Un autre document publié en février 2009 par la Société française de pédiatrie, avec le soutien de la Direction générale de la santé, vient compléter le carnet de santé. Il s’agit d’un guide pratique de dépistage des troubles visuels chez l’enfant, illustré, rappelant le rôle du médecin qui suit l’enfant et détaillant avec précisions les examens visuels et la conduite à tenir en cas d’anomalies. Il rappelle également les situations cliniques devant conduire à adresser l’enfant en urgence à l’ophtalmologiste : présence d’une leucocorie, d’une cornée trouble, apparition récente d’un strabisme ou d’un nystagmus. Ce guide, très complet, est destiné à tous les médecins pratiquant de la médecine préventive et étant amenés à faire du dépistage visuel.

Les étapes clés de l’examen visuel.

Chez les nouveau-nés et avant 4 mois, le but essentiel est de dépister les malformations importantes et les anomalies organiques comme la cataracte ou le rétinoblastome. La recherche de facteurs de risque de troubles visuels doit être systématique : prématurité, souffrance cérébrale, poids de naissance inférieur à 1 500 g, surdité, troubles neuromoteurs, anomalies chromosomiques, embryofœtopathies, antécédents familiaux de troubles sévères de la réfraction, d’amblyopie, de strabisme… La présence d’un de ces facteurs de risque nécessite la réalisation d’un examen ophtalmologique avec réfraction après cycloplégie entre 3 et 12 mois, même en l’absence de signes cliniques.

L’examen clinique recherche des anomalies oculopalpébrales, une leucocorie, des anomalies de comportement visuel, un nystagmus… Le médecin observe la lueur pupillaire (éventuellement avec un otoscope à défaut d’ophtalmoscope), les reflets cornéens à la recherche d’un strabisme permanent, le réflexe photomoteur et le réflexe de fixation après un mois.

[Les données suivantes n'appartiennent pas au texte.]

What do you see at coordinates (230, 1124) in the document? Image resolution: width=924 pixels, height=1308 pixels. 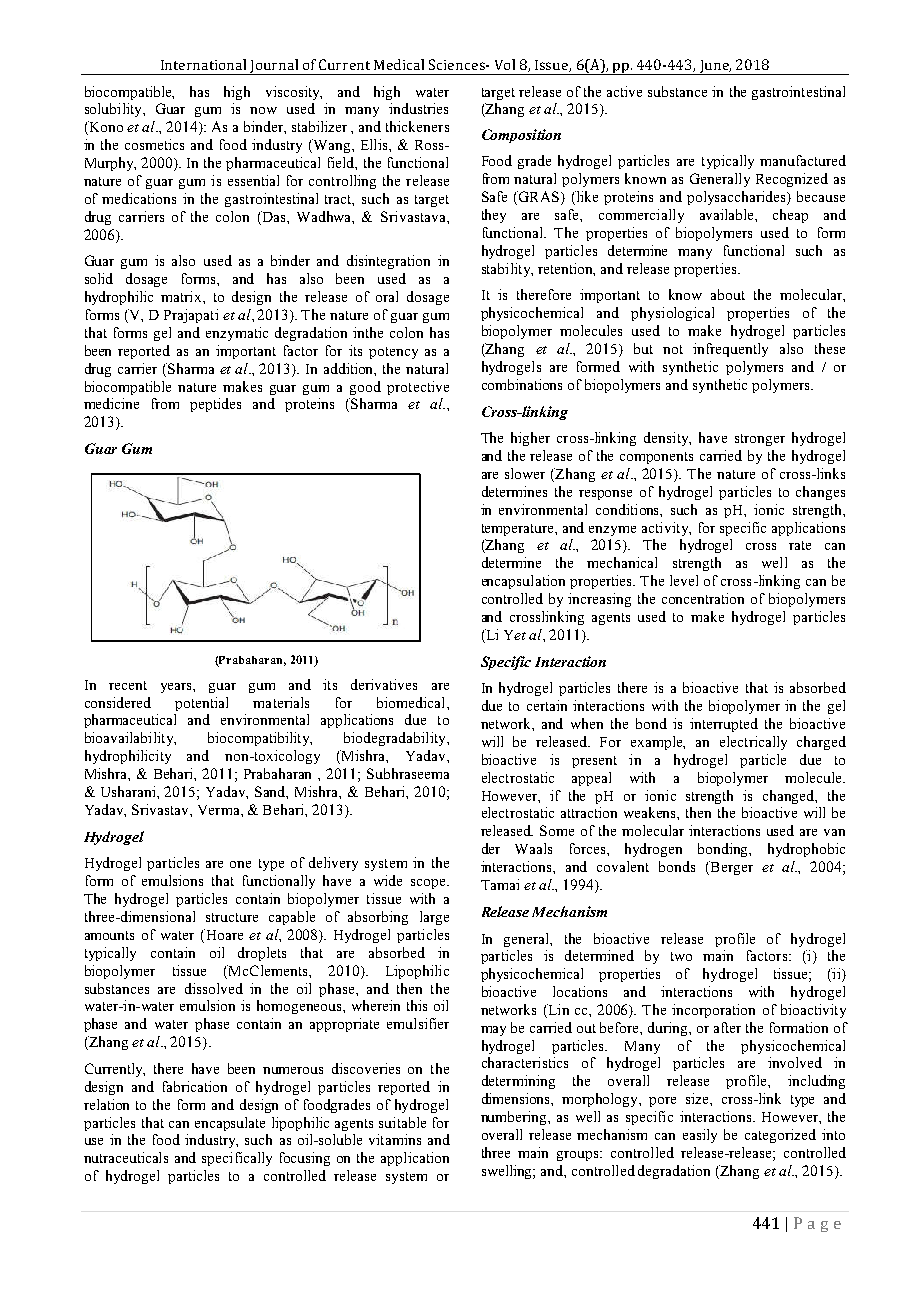 I see `encapsulate` at bounding box center [230, 1124].
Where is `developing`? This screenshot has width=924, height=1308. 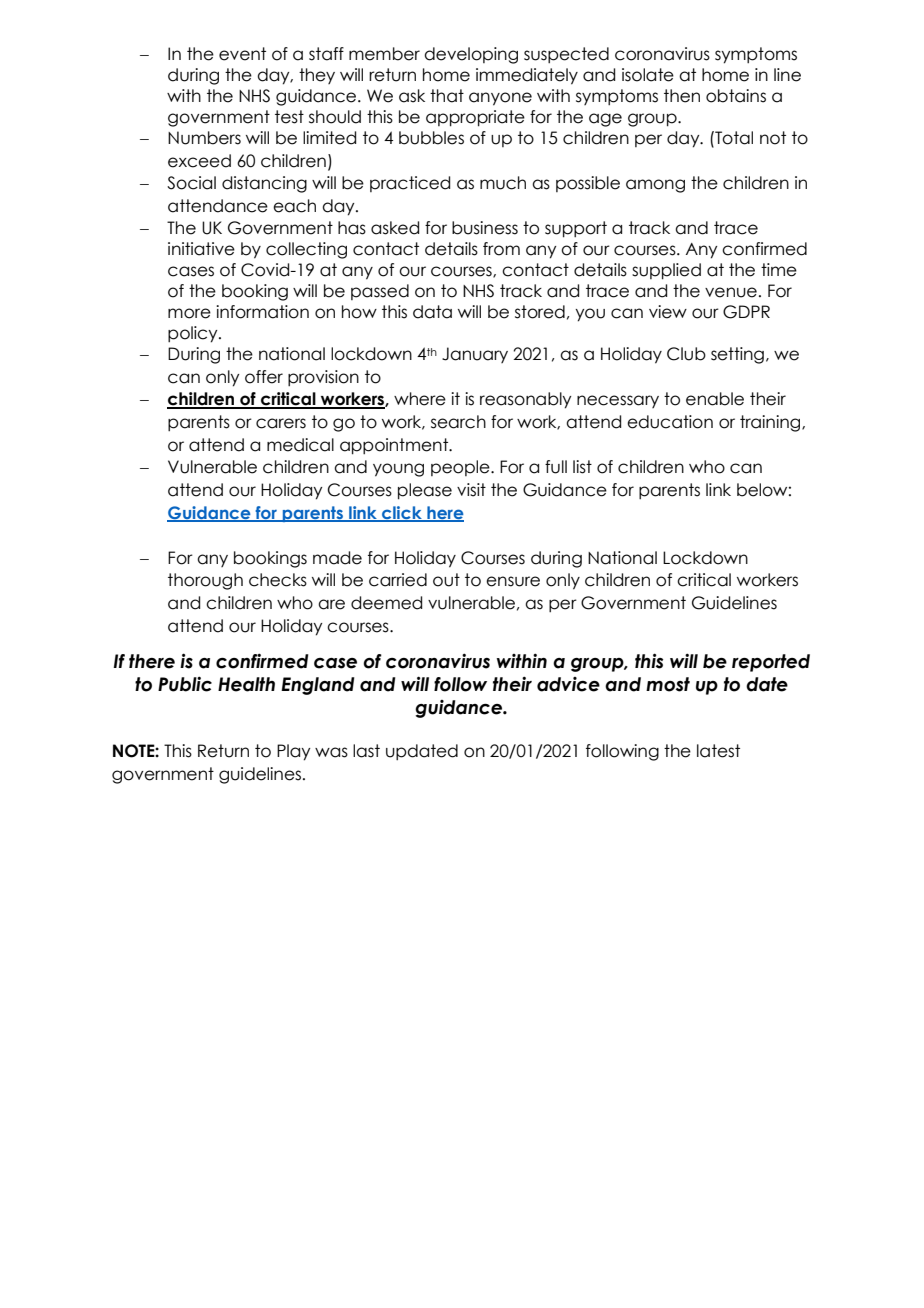
developing is located at coordinates (471, 55).
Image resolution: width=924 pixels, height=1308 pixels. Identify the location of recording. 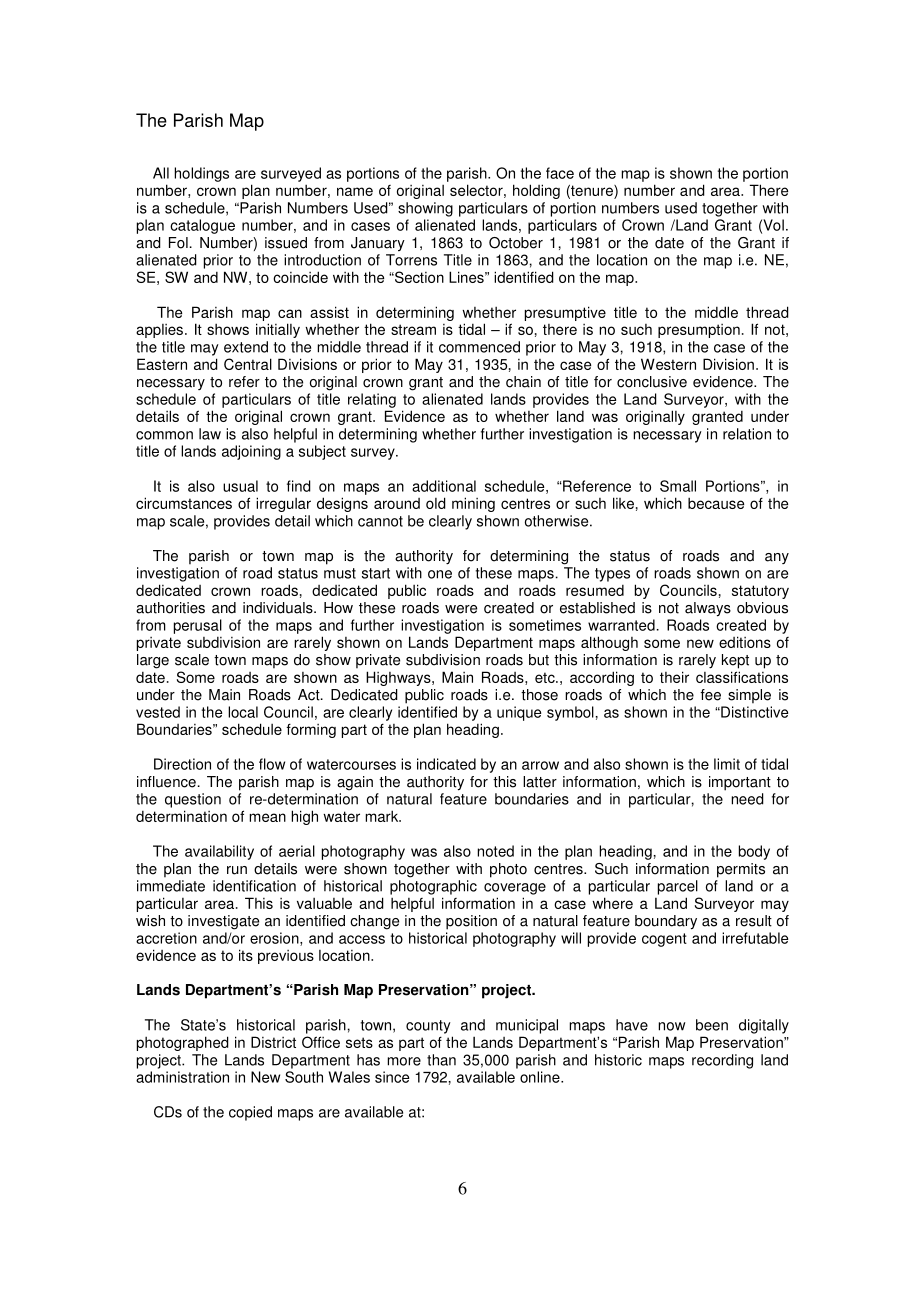
(722, 1061).
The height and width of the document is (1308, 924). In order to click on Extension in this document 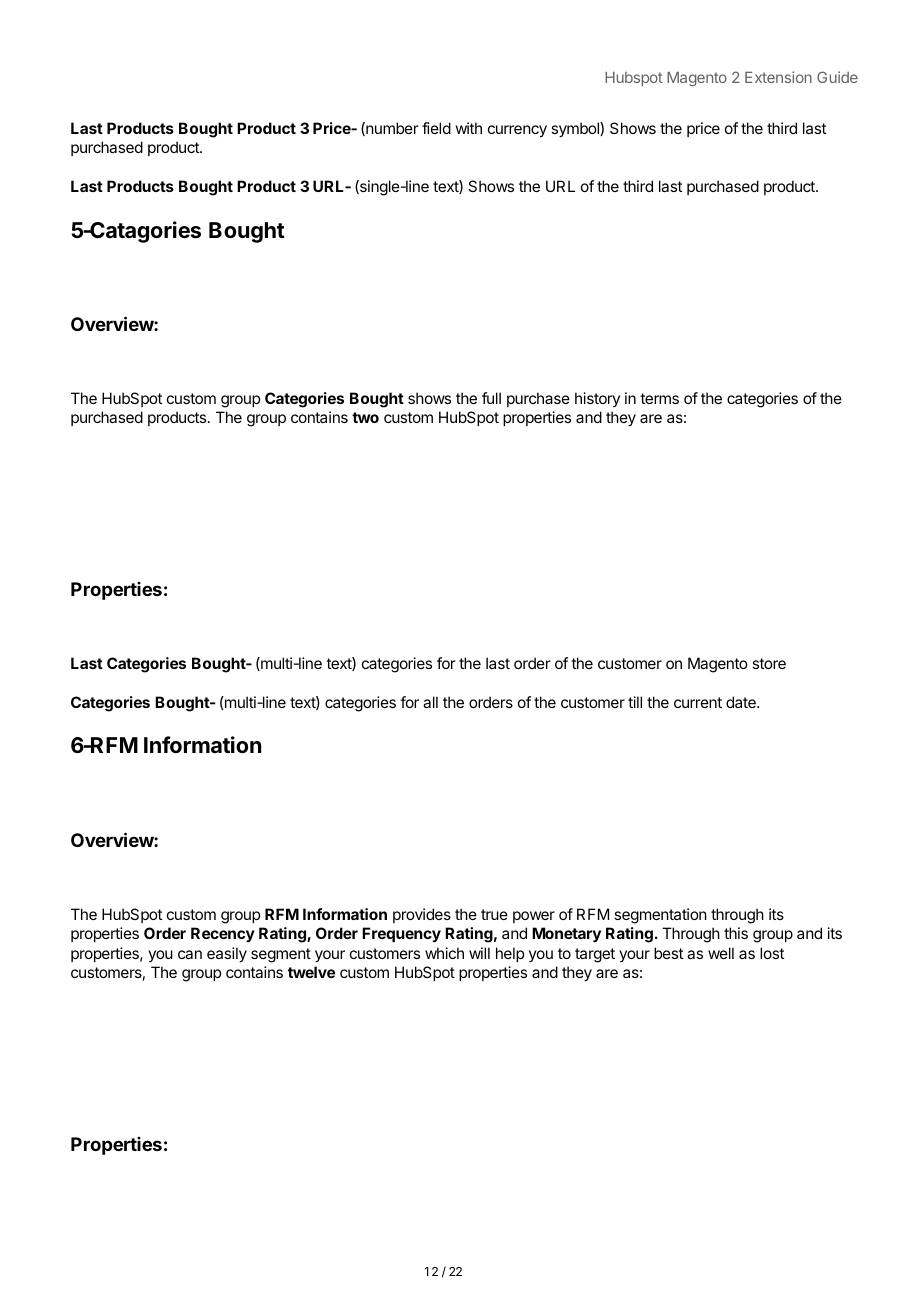, I will do `click(778, 77)`.
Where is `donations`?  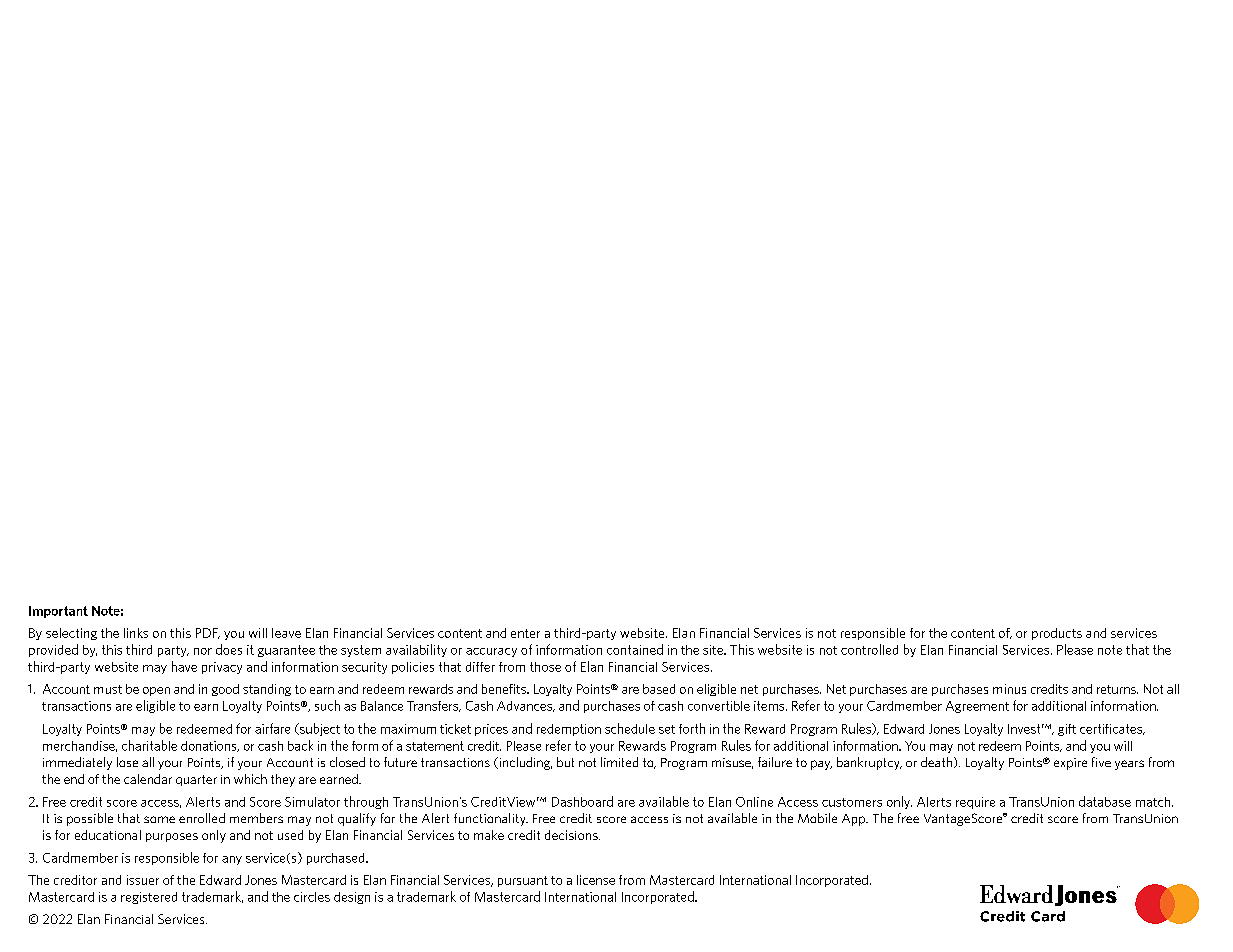 donations is located at coordinates (210, 746).
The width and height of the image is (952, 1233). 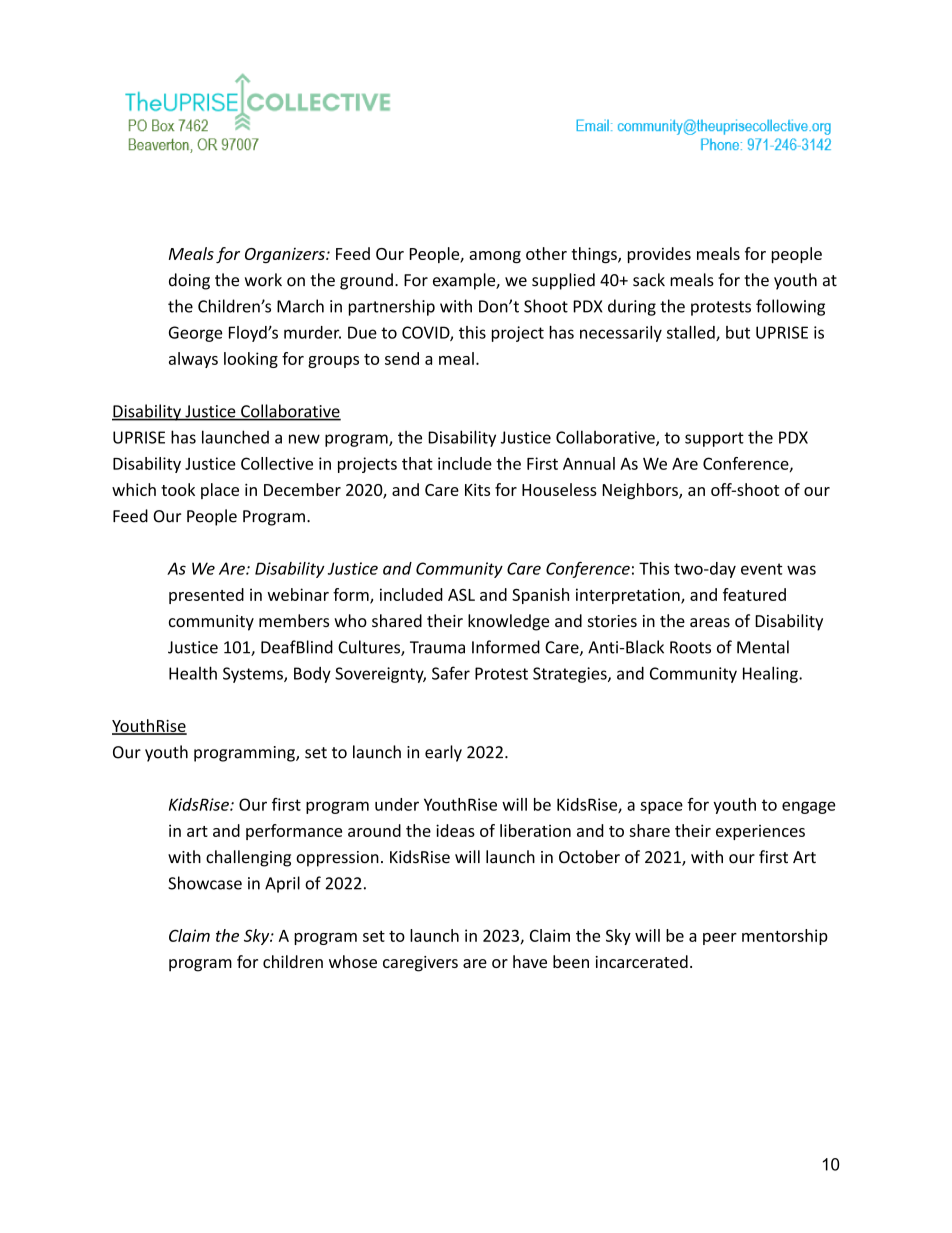 I want to click on provides, so click(x=659, y=255).
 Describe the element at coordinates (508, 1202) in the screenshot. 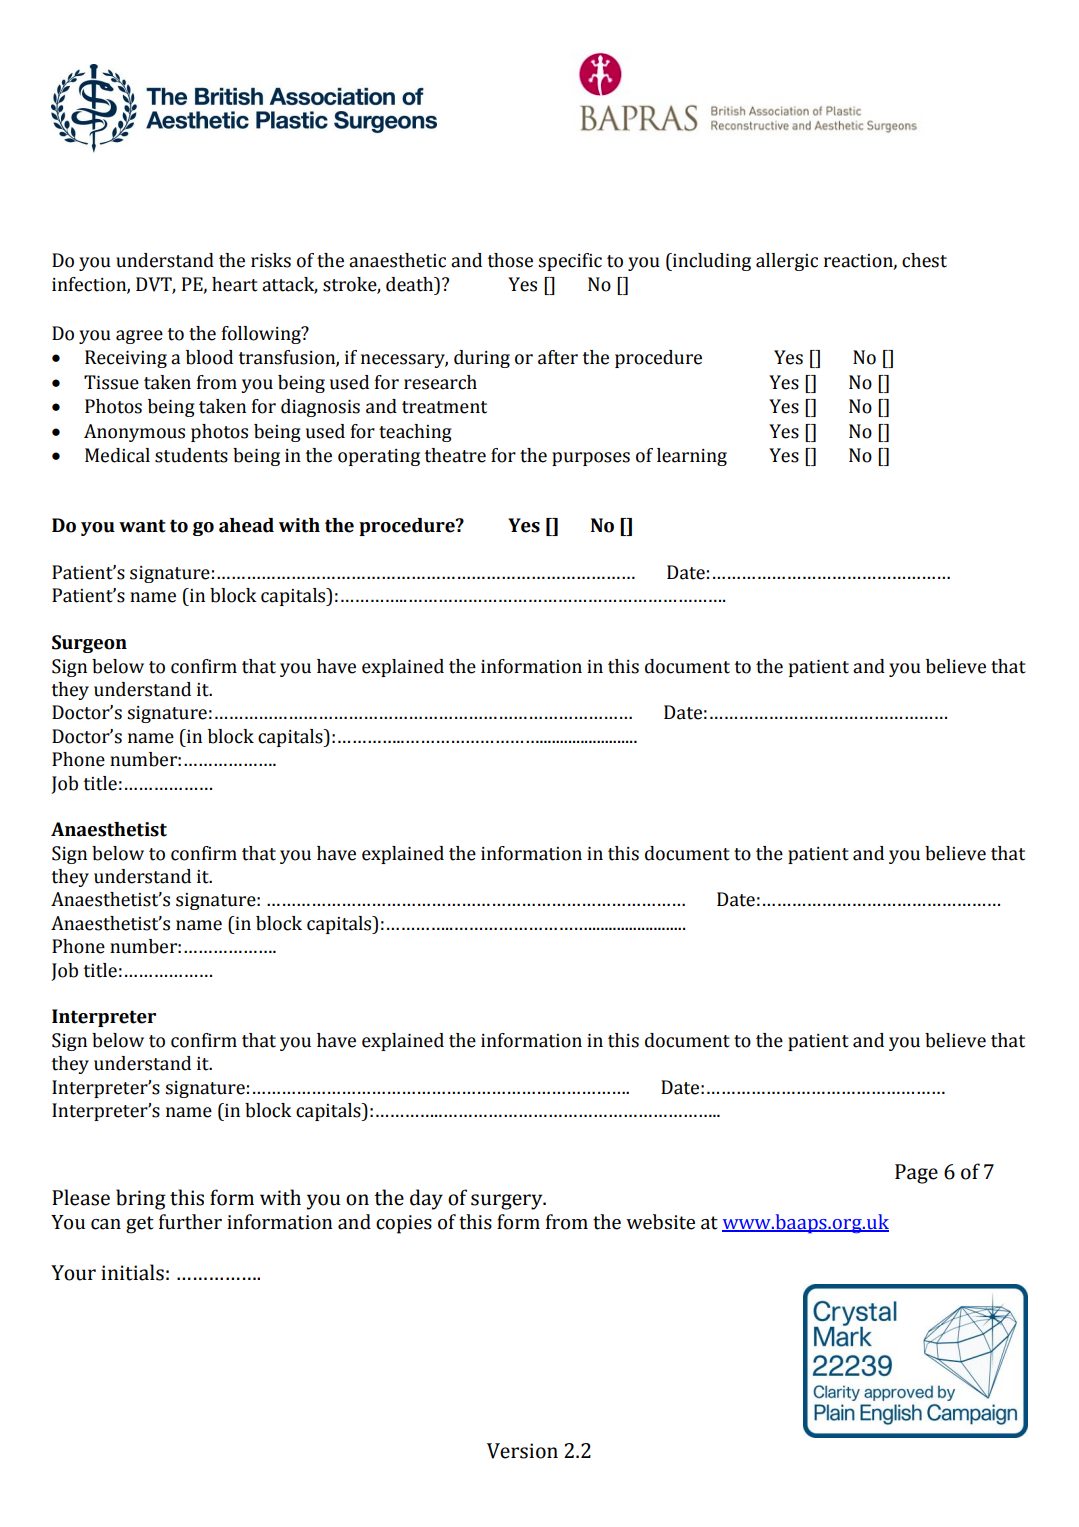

Après 4 mois, le dépistage est plus orienté vers les anomalies de la fonction visuelle, amblyopie et troubles réfractifs. Les mêmes éléments cliniques sont complétés par la recherche d’un strabisme intermittent et par l’étude de la fixation monoculaire et binoculaire et de la poursuite oculaire. Après 9 mois, une réaction de défense à l’occlusion alternée et le signe de la toupie peuvent être recherchés. Des tests stéréoscopiques peuvent également être pratiqués, comme le test de Lang. À partir de l’âge verbal, vers 2 ans et demi ou 3 ans, la mesure de l’acuité visuelle de près et de loin, des deux yeux séparément, est possible avec des tests d’image, en utilisant une méthode d’appariement des objets. Enfin, les tests de la vision des couleurs viennent compléter cet examen visuel vers 5 ou 6 ans.

Tout au long de ces étapes, dès lors que le médecin traitant dépiste une anomalie, l’enfant doit être orienté rapidement vers un ophtalmologiste pour un examen complet.

D’après un entretien avec le Dr Pascal Dureau, chef de service adjoint du service d’ophtalmo-pédiatrie du Dr Caputo à la Fondation ophtalmologique Adolphe de Rothschild (Paris).